Jingga melenggeleng singkat. “Nggak, Mas. Jingga mau di rumah aja. Lagi halangan nggak enak pergi ke mana-mana.”
Sejujurnya Jingga ingin sekali pergi menemani Biru dan bertemu dengan Amel. Tapi rasa itu ia tahan karena mulai sekarang Jingga akan sepenuhnya percaya dengan Biru. Tadi kebetulan Ibu ngomong, “baru menikah itu nggak boleh kebanyakan bertengkar, Ga. Ngertiin satu sama lain, kalau Biru nggak bisa mengerti—gantian kamu yang ngertiin dia.“
Ibu tidak sepenuhnya salah, Jinggapun begitu. Karena bagaimanapun juga Jingga hanya mengjaga sesuatu yang sudah menjadi miliknya dari orang lain. Jingga tau kalau Biru bukan pulpen yang kalau ditinggal sebentar di atas meja langsung hilang begitu saja. Tapi perasaan tidak ada yang tau, kan? Jadi yang mampu Jingga lakukan untuk saat ini adalah sepenuhnya mempercayai Biru.
Di sisi lain kadang Jingga berpikir, batu kalau kelamaan ditetes dengan air, pasti rapuh juga. Begitupula perasaan, kan?
“Bener nggak mau ikut? Besok pulangnya kita lansung belanja persiapan berangkat.” Tanya Biru sambil membenarkan posisi duduknya agar lebih nyaman lagi.
Jingga menggeleng, “nggak, Mas. Besok Mas Biru anter Jingga ke rumah Bunda aja. Setelah Mas ketemu sama Amel dan bicarain pekerjaan, baru Mas jemput Jingga lagi.”
“Bolak-balik, dong? Kenapa nggak ikut aja, sih? Masih marah?”
Jingga melihat wajah Biru dari pantulan kaca rias sambil menghela napas. “Mas, Jingga udah minta maaf, kan? Jingga juga udah nggak marah, kok.”
“Terus kenapa nggak mau ikut? Mas sama Amel itu bukan mahram loh?” Biru tidak habis pikir dengan istrinya itu, bagaimana ia bisa mengizinkannya pergi sendirian untuk bertemu seorang gadis.
Jingga memutar balik tubuh, sepenuhnya menatap Biru dalam. “Jingga cuma nggak mau nuntut Mas Biru ini-itu. Jingga mau sepenuhnya percaya sama Mas Biru. Jingga pelan-pelan merubah pola pikir Jingga menjadi lebih luas biar Mas Biru nggak merasa terkekang.” Setelahnya ia menengadahkan wajah, menahan air mata agar tidak turun dari pelupuknya.

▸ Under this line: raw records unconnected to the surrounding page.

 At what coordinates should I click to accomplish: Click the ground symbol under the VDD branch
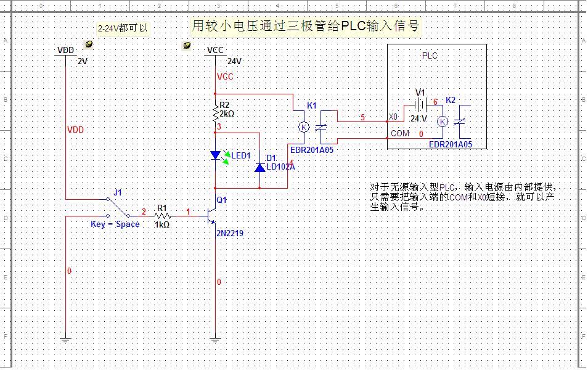pyautogui.click(x=65, y=338)
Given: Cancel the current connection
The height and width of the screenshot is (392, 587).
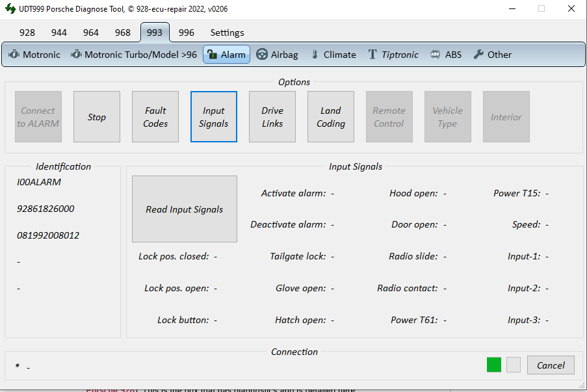Looking at the screenshot, I should click(551, 365).
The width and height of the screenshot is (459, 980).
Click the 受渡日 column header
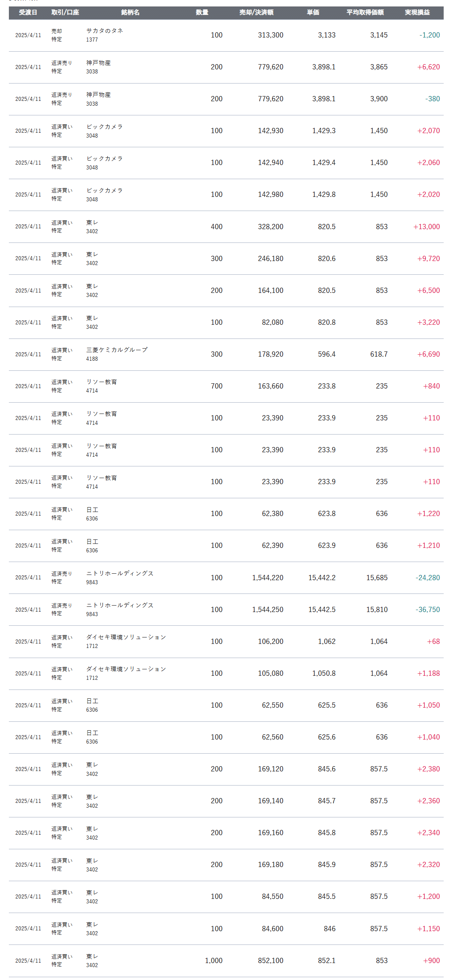[x=28, y=13]
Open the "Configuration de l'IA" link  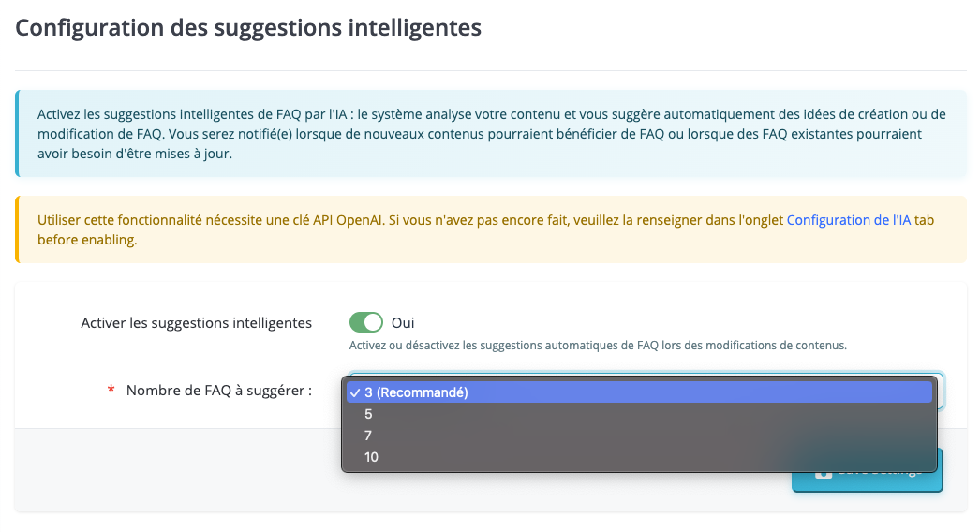point(849,220)
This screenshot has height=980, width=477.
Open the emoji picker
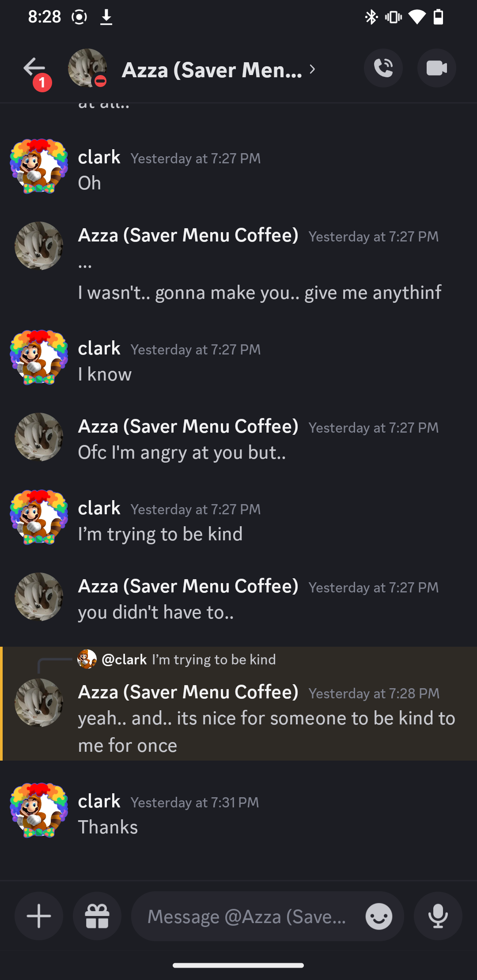tap(379, 916)
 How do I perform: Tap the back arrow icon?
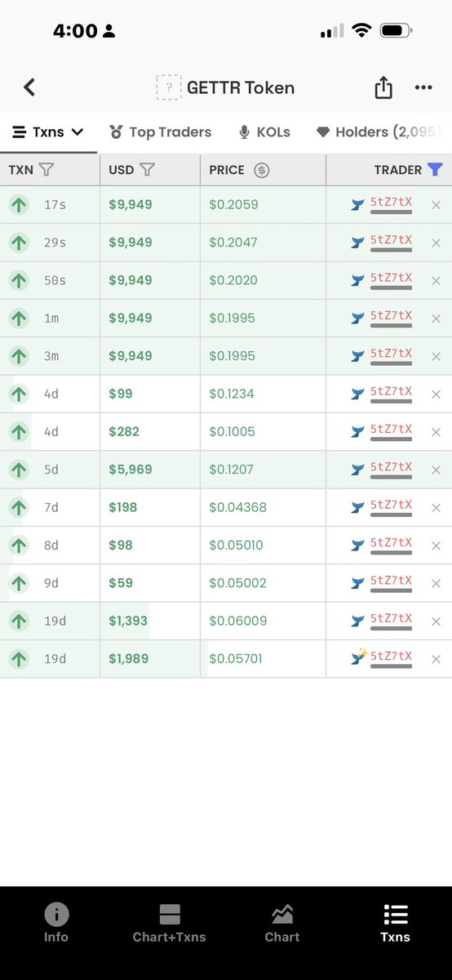coord(29,87)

Pria berpiyama abu itu turun dari kasur, berjalan pelan mendekati istrinya. Tangannya terangkat untuk membawa Jingga dalam pelukan. “Maaf, maafin Mas Biru .... Mas ngomongnya pakai nada tinggi, ya? Mas nyakitin hati Jingga, ya?”
Berhasil.
Kalimat Biru sepenuhnya berhasil membuat air mata Jingga turun dengan bebas membasahi pipinya. Gadis berjiwa lemah itu menangis di pelukan suaminya.
“Mas .... Mas nggak salah, maafin Jingga ....” Gadis itu menengadahkan wajahnya untuk menatap Biru dari bawah. “Jingga nggak mau jadi egois, Mas. Jingga nggak mau cemburuan. Besok .... Mas pergi temui Amel nggak apa-apa. Ada Mas Ten pasti, kan?”
Biru mengangguk kecil, mengecup puncak kepala istrinya lembut. “Mas ajak Amel lansung ke cafe karena dia cari kerjaan. Besok kalau masalah kerja udah selesai, Mas jemput kamu di rumah Bunda, ya?”
Jingga mengangguk lalu menipiskan bibirnya. Ia sama sekali tidak ingin menganggu dunia perbisnisan yang dibangun oleh suaminya sejak beberapa tahun lalu. Ia mengenal seluruh karyawan Biru, tapi untuk masalah lain-lain Jingga tidak ingin mengganggu.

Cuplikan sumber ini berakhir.